**Data for this task**
[Start of Attachment]

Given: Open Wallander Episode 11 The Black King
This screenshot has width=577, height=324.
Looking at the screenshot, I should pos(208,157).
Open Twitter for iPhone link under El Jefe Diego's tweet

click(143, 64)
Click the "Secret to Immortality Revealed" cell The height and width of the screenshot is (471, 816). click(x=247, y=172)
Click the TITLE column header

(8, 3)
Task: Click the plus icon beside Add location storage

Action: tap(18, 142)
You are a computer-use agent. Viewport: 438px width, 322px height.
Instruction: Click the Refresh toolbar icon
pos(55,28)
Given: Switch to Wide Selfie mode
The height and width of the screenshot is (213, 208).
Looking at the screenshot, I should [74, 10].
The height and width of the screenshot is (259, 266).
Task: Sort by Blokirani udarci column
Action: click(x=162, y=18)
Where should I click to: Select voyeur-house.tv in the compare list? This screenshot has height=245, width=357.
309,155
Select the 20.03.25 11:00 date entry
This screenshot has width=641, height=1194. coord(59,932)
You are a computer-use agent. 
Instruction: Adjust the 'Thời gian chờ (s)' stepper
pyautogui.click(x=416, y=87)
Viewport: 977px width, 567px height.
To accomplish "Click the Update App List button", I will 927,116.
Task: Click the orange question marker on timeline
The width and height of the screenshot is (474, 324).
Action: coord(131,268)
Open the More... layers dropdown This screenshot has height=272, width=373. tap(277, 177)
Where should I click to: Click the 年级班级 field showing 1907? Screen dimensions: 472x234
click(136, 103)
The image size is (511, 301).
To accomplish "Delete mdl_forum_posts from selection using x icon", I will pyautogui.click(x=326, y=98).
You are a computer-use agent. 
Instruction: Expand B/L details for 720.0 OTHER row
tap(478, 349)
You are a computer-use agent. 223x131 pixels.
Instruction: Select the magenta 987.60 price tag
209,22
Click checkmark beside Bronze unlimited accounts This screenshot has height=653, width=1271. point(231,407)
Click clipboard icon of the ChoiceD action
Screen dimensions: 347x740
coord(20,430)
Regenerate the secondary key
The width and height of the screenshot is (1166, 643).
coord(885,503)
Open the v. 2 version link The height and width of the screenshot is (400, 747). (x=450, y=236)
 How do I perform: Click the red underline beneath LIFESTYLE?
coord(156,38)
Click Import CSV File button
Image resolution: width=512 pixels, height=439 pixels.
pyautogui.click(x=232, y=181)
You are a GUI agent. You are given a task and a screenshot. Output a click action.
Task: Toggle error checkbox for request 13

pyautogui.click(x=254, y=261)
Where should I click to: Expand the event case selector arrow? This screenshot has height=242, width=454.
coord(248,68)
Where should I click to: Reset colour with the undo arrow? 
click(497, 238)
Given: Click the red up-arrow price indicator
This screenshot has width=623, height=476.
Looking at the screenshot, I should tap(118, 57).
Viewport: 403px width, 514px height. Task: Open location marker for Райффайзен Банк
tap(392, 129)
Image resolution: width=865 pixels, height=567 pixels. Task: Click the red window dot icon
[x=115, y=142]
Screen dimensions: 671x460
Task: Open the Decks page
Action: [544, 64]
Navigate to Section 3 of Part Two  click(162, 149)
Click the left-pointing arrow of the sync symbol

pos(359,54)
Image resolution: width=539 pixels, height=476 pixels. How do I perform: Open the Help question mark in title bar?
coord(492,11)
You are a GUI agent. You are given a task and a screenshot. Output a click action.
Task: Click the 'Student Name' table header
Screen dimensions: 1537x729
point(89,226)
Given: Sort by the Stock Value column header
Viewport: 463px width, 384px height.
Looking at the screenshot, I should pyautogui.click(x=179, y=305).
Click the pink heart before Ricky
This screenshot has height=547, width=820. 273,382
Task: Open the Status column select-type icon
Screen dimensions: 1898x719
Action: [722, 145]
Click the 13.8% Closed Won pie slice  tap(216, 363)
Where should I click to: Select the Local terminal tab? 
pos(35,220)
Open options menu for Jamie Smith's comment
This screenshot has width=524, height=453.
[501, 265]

[End of Attachment]

**Exercise description**
In full and without alteration, return the listing above.

**Expected answer**
Given: Open Wallander Episode 11 The Black King
This screenshot has width=577, height=324.
Looking at the screenshot, I should pos(208,157).
Open Twitter for iPhone link under El Jefe Diego's tweet

click(143, 64)
Click the "Secret to Immortality Revealed" cell The height and width of the screenshot is (471, 816). click(x=247, y=172)
Click the TITLE column header

(8, 3)
Task: Click the plus icon beside Add location storage

Action: tap(18, 142)
You are a computer-use agent. Viewport: 438px width, 322px height.
Instruction: Click the Refresh toolbar icon
pos(55,28)
Given: Switch to Wide Selfie mode
The height and width of the screenshot is (213, 208).
Looking at the screenshot, I should [74, 10].
The height and width of the screenshot is (259, 266).
Task: Sort by Blokirani udarci column
Action: click(x=162, y=18)
Where should I click to: Select voyeur-house.tv in the compare list? This screenshot has height=245, width=357.
309,155
Select the 20.03.25 11:00 date entry
This screenshot has width=641, height=1194. coord(59,932)
You are a computer-use agent. 
Instruction: Adjust the 'Thời gian chờ (s)' stepper
pyautogui.click(x=416, y=87)
Viewport: 977px width, 567px height.
To accomplish "Click the Update App List button", I will 927,116.
Task: Click the orange question marker on timeline
The width and height of the screenshot is (474, 324).
Action: coord(131,268)
Open the More... layers dropdown This screenshot has height=272, width=373. tap(277, 177)
Where should I click to: Click the 年级班级 field showing 1907? Screen dimensions: 472x234
click(136, 103)
The image size is (511, 301).
To accomplish "Delete mdl_forum_posts from selection using x icon", I will pyautogui.click(x=326, y=98).
You are a computer-use agent. 
Instruction: Expand B/L details for 720.0 OTHER row
tap(478, 349)
You are a computer-use agent. 223x131 pixels.
Instruction: Select the magenta 987.60 price tag
209,22
Click checkmark beside Bronze unlimited accounts This screenshot has height=653, width=1271. point(231,407)
Click clipboard icon of the ChoiceD action
Screen dimensions: 347x740
coord(20,430)
Regenerate the secondary key
The width and height of the screenshot is (1166, 643).
coord(885,503)
Open the v. 2 version link The height and width of the screenshot is (400, 747). (x=450, y=236)
 How do I perform: Click the red underline beneath LIFESTYLE?
coord(156,38)
Click Import CSV File button
Image resolution: width=512 pixels, height=439 pixels.
pyautogui.click(x=232, y=181)
You are a GUI agent. You are given a task and a screenshot. Output a click action.
Task: Toggle error checkbox for request 13

pyautogui.click(x=254, y=261)
Where should I click to: Expand the event case selector arrow? This screenshot has height=242, width=454.
coord(248,68)
Where should I click to: Reset colour with the undo arrow? 
click(497, 238)
Given: Click the red up-arrow price indicator
This screenshot has width=623, height=476.
Looking at the screenshot, I should tap(118, 57).
Viewport: 403px width, 514px height. Task: Open location marker for Райффайзен Банк
tap(392, 129)
Image resolution: width=865 pixels, height=567 pixels. Task: Click the red window dot icon
[x=115, y=142]
Screen dimensions: 671x460
Task: Open the Decks page
Action: [544, 64]
Navigate to Section 3 of Part Two  click(162, 149)
Click the left-pointing arrow of the sync symbol

pos(359,54)
Image resolution: width=539 pixels, height=476 pixels. How do I perform: Open the Help question mark in title bar?
coord(492,11)
You are a GUI agent. You are given a task and a screenshot. Output a click action.
Task: Click the 'Student Name' table header
Screen dimensions: 1537x729
point(89,226)
Given: Sort by the Stock Value column header
Viewport: 463px width, 384px height.
Looking at the screenshot, I should pyautogui.click(x=179, y=305).
Click the pink heart before Ricky
This screenshot has height=547, width=820. 273,382
Task: Open the Status column select-type icon
Screen dimensions: 1898x719
Action: [722, 145]
Click the 13.8% Closed Won pie slice  tap(216, 363)
Where should I click to: Select the Local terminal tab? 
pos(35,220)
Open options menu for Jamie Smith's comment
This screenshot has width=524, height=453.
[501, 265]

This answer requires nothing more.